For example, Rivera noted every year since the Stonewall riots, members of the trans community were moved further and further to the end of the line. Rivera acknowledged this displacement in a speech at the Christopher Street Liberation Day Rally in 1973. 

I have been to jail. I have been raped. And beaten. Many times! By men, heterosexual men that do not belong in the homosexual shelter. But do you do anything for me? No. You tell me to go and hide my tail between my legs. I will not put up with this shit. I have been beaten. I have had my nose broken. I have been thrown in jail. I have lost my job. I have lost my apartment for gay liberation and you all treat me this way? What the fuck’s wrong with you all? Think about that!

Sylvia Rivera

It seemed that Johnson and Rivera sacrificed everything to gain respect from their brothers and sisters in the Queer community even while their very existence ran counter to the efforts to bring homosexuality into the mainstream.

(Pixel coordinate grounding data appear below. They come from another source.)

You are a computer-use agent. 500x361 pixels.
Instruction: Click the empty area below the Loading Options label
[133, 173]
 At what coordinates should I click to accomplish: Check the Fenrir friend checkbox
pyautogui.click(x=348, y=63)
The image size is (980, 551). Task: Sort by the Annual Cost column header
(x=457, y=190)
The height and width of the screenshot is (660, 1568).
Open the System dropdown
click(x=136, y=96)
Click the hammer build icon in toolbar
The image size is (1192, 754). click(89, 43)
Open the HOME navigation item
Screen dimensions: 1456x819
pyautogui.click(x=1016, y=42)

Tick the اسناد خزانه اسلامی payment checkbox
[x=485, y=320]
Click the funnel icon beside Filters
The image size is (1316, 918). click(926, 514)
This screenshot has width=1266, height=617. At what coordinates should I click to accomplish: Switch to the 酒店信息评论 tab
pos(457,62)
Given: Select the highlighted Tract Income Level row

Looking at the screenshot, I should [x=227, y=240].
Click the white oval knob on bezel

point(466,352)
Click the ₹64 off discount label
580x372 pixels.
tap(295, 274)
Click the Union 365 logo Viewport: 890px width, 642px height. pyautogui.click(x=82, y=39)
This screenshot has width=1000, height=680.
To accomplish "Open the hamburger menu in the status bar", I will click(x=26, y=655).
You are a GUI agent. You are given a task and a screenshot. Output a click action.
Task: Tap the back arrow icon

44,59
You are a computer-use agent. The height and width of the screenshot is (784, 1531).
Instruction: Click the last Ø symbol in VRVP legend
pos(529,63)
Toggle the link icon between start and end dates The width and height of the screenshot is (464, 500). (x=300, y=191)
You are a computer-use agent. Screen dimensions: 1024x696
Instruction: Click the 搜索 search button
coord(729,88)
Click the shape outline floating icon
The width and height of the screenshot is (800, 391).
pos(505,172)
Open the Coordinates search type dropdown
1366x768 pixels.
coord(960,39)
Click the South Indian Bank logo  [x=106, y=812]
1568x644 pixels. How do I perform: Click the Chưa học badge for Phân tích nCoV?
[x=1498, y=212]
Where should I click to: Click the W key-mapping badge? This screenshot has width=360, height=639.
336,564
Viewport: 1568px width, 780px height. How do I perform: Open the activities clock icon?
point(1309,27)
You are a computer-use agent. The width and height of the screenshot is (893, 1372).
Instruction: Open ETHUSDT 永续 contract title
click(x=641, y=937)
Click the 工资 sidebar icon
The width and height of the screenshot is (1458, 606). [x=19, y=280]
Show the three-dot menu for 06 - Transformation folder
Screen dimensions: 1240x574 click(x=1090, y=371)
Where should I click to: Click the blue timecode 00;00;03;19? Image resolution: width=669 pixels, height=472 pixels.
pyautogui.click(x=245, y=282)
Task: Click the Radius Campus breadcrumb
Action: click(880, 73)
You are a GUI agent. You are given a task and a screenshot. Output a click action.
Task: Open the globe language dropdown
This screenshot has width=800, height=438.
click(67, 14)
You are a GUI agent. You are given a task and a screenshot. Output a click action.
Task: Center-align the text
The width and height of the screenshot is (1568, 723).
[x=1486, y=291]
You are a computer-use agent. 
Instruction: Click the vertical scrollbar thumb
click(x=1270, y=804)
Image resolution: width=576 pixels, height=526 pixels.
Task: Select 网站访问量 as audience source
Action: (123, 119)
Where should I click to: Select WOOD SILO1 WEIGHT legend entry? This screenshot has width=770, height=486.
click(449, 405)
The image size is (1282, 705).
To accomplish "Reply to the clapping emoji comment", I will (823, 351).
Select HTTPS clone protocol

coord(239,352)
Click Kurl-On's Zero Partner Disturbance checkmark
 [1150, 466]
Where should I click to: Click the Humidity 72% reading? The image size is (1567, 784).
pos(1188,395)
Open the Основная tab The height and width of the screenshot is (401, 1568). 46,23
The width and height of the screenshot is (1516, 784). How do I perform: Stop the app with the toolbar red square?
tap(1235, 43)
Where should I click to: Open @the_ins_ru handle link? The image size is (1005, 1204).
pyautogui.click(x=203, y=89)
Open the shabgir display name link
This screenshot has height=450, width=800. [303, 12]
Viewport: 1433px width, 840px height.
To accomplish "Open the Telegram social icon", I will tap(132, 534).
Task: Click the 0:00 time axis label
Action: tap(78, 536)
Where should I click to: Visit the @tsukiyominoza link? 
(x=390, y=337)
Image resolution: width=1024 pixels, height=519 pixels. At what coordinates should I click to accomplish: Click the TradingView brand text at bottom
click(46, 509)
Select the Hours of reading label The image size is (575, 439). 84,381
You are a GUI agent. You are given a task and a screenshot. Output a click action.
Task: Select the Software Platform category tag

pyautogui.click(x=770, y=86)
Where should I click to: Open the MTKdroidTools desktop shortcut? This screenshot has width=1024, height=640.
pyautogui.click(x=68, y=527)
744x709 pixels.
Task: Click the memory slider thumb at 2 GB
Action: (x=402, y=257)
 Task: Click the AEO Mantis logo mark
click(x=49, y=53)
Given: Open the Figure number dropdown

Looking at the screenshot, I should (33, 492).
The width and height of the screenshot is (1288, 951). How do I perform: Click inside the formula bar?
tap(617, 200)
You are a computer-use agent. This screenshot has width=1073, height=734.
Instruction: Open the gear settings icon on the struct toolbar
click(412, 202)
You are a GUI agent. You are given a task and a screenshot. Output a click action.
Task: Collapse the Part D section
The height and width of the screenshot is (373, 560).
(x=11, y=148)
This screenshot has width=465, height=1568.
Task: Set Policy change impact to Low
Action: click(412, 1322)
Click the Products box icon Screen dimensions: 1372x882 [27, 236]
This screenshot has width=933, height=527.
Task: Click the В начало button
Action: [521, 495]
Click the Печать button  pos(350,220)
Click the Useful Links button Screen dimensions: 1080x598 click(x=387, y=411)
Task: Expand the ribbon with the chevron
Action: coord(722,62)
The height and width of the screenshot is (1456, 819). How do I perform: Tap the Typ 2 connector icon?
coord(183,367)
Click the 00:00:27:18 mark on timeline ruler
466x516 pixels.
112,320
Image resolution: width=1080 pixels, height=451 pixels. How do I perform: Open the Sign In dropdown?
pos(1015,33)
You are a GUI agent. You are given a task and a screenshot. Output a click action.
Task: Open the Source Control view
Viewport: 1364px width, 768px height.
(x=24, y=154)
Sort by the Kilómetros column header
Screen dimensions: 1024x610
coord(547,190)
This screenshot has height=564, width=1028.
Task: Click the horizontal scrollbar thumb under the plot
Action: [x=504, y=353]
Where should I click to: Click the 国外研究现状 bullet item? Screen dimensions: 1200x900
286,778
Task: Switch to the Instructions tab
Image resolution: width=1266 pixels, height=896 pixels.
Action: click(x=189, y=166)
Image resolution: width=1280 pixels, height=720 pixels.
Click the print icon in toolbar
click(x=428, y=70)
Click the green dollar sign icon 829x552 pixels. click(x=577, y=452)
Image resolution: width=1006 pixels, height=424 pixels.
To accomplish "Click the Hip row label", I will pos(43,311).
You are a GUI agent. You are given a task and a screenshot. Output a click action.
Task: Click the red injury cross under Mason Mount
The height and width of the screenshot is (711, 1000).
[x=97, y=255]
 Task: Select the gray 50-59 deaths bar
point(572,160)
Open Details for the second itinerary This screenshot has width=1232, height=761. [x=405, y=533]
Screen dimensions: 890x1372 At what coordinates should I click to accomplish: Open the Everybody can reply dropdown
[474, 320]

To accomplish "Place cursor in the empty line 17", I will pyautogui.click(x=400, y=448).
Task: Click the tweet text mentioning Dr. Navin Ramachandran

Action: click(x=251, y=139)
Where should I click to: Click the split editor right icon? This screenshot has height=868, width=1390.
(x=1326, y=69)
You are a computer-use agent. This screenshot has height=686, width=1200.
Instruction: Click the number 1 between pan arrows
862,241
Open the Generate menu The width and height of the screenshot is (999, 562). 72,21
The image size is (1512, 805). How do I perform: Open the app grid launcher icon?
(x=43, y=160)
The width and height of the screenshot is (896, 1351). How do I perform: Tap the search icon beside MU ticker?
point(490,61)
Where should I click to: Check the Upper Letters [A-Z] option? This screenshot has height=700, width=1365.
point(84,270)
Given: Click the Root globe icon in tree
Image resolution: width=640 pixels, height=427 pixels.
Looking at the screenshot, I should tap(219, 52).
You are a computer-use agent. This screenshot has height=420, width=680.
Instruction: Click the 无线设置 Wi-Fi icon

Their self-acceptance as two trans-women of color ignited the flame of enlightenment for the Queer community today. In 2010, the term “genderqueer” became popularized by news media outlets. Those in the Queer community started to reimagine a world that included non-binary people like Johnson and Rivera. Trans-stories populated television shows like Pose and The L Word and books like the Nemesis Series by April Daniels. Still, trans-lives in the real world faced oppression, suicide, and murder.

Sadly in 1992, Johnson’s body was discovered floating in the Hudson River.  Several people saw Johnson being harassed by thugs prior to her death. Police ruled her death a suicide despite witness statements; however, Johnson’s official cause of death has been disputed. A recent documentary, about the death and life of Marsha P. Johnson, chronicles the curious circumstances surrounding her death and ongoing investigative efforts to find truth and justice for Johnson. But this narrative of injustice for trans-people should not be the only one that people know about today.

Trans-people deserve a more prominent place in history than the Queer community has historically refused to offer. With the current focus on inclusionary efforts within the Queer community, perhaps then Rivera and Johnson and others like them will finally get the notoriety and appreciation that they so richly deserve.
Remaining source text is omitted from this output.